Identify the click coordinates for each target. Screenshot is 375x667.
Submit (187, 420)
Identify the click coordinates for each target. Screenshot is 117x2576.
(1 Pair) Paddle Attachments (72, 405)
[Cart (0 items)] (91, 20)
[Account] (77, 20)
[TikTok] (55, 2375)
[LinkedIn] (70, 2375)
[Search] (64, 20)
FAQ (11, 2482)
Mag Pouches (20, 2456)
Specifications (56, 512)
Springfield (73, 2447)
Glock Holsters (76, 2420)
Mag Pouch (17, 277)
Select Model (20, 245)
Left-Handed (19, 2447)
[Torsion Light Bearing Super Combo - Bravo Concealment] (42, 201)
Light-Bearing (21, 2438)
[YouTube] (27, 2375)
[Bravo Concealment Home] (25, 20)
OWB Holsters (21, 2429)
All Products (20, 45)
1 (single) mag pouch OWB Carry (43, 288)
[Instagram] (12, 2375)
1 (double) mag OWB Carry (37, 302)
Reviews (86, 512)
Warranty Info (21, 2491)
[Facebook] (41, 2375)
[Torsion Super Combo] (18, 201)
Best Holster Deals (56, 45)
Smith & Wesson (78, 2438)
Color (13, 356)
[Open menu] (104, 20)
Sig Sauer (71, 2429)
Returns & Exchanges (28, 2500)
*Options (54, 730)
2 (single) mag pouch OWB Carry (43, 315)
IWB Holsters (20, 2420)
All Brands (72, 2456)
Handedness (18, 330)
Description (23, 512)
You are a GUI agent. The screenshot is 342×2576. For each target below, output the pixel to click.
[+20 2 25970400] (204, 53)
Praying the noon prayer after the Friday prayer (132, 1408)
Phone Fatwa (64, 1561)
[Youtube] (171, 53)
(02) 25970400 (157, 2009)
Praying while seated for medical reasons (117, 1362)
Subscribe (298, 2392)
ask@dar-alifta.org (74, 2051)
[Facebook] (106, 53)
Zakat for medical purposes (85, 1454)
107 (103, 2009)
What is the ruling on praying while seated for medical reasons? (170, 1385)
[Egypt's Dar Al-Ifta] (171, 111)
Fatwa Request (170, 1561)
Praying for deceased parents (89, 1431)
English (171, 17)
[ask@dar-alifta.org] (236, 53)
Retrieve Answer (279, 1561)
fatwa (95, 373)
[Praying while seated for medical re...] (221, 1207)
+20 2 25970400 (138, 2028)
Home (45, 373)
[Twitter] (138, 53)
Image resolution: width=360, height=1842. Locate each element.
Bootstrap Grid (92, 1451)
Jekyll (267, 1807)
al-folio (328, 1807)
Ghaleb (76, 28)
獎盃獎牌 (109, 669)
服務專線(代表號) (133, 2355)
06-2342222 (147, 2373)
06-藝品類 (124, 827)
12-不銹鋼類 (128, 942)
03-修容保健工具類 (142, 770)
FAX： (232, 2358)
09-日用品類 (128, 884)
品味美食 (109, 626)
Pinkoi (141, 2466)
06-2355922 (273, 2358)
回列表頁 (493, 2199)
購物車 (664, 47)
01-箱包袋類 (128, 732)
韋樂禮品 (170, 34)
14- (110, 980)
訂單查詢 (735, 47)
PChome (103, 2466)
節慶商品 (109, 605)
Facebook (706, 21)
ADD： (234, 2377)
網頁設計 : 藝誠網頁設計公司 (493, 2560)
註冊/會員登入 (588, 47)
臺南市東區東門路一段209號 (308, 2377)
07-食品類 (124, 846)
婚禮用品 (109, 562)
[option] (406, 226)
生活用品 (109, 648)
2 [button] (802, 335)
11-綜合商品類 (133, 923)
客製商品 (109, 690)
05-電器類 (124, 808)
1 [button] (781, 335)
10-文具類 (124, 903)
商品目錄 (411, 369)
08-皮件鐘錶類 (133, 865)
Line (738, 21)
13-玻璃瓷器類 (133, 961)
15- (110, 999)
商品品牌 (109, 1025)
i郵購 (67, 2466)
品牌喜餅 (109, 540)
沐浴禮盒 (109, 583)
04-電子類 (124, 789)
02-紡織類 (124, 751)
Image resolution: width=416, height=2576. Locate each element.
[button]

***

# ASSIGNMENT
Each line of the listing is to be duplicated exactly as it appears.

# RESPONSE TO THIS EXERCISE
Identify the click coordinates for each target. Screenshot is 375x667.
Submit (187, 420)
Identify the click coordinates for each target. Screenshot is 117x2576.
(1 Pair) Paddle Attachments (72, 405)
[Cart (0 items)] (91, 20)
[Account] (77, 20)
[TikTok] (55, 2375)
[LinkedIn] (70, 2375)
[Search] (64, 20)
FAQ (11, 2482)
Mag Pouches (20, 2456)
Specifications (56, 512)
Springfield (73, 2447)
Glock Holsters (76, 2420)
Mag Pouch (17, 277)
Select Model (20, 245)
Left-Handed (19, 2447)
[Torsion Light Bearing Super Combo - Bravo Concealment] (42, 201)
Light-Bearing (21, 2438)
[YouTube] (27, 2375)
[Bravo Concealment Home] (25, 20)
OWB Holsters (21, 2429)
All Products (20, 45)
1 (single) mag pouch OWB Carry (43, 288)
[Instagram] (12, 2375)
1 (double) mag OWB Carry (37, 302)
Reviews (86, 512)
Warranty Info (21, 2491)
[Facebook] (41, 2375)
[Torsion Super Combo] (18, 201)
Best Holster Deals (56, 45)
Smith & Wesson (78, 2438)
Color (13, 356)
[Open menu] (104, 20)
Sig Sauer (71, 2429)
Returns & Exchanges (28, 2500)
*Options (54, 730)
2 (single) mag pouch OWB Carry (43, 315)
IWB Holsters (20, 2420)
All Brands (72, 2456)
Handedness (18, 330)
Description (23, 512)
You are a GUI agent. The screenshot is 342×2576. For each target below, output the pixel to click.
[+20 2 25970400] (204, 53)
Praying the noon prayer after the Friday prayer (132, 1408)
Phone Fatwa (64, 1561)
[Youtube] (171, 53)
(02) 25970400 (157, 2009)
Praying while seated for medical reasons (117, 1362)
Subscribe (298, 2392)
ask@dar-alifta.org (74, 2051)
[Facebook] (106, 53)
Zakat for medical purposes (85, 1454)
107 (103, 2009)
What is the ruling on praying while seated for medical reasons? (170, 1385)
[Egypt's Dar Al-Ifta] (171, 111)
Fatwa Request (170, 1561)
Praying for deceased parents (89, 1431)
English (171, 17)
[ask@dar-alifta.org] (236, 53)
Retrieve Answer (279, 1561)
fatwa (95, 373)
[Praying while seated for medical re...] (221, 1207)
+20 2 25970400 (138, 2028)
Home (45, 373)
[Twitter] (138, 53)
Image resolution: width=360, height=1842. Locate each element.
Bootstrap Grid (92, 1451)
Jekyll (267, 1807)
al-folio (328, 1807)
Ghaleb (76, 28)
獎盃獎牌 (109, 669)
服務專線(代表號) (133, 2355)
06-2342222 (147, 2373)
06-藝品類 (124, 827)
12-不銹鋼類 (128, 942)
03-修容保健工具類 (142, 770)
FAX： (232, 2358)
09-日用品類 (128, 884)
品味美食 (109, 626)
Pinkoi (141, 2466)
06-2355922 (273, 2358)
回列表頁 (493, 2199)
購物車 (664, 47)
01-箱包袋類 (128, 732)
韋樂禮品 (170, 34)
14- (110, 980)
訂單查詢 (735, 47)
PChome (103, 2466)
節慶商品 (109, 605)
Facebook (706, 21)
ADD： (234, 2377)
網頁設計 : 藝誠網頁設計公司 (493, 2560)
註冊/會員登入 (588, 47)
臺南市東區東門路一段209號 (308, 2377)
07-食品類 (124, 846)
婚禮用品 (109, 562)
[option] (406, 226)
生活用品 (109, 648)
2 [button] (802, 335)
11-綜合商品類 (133, 923)
客製商品 (109, 690)
05-電器類 (124, 808)
1 [button] (781, 335)
10-文具類 (124, 903)
商品目錄 (411, 369)
08-皮件鐘錶類 (133, 865)
Line (738, 21)
13-玻璃瓷器類 (133, 961)
15- (110, 999)
商品品牌 (109, 1025)
i郵購 (67, 2466)
品牌喜餅 (109, 540)
沐浴禮盒 (109, 583)
04-電子類 (124, 789)
02-紡織類 (124, 751)
Image resolution: width=416, height=2576. Locate each element.
[button]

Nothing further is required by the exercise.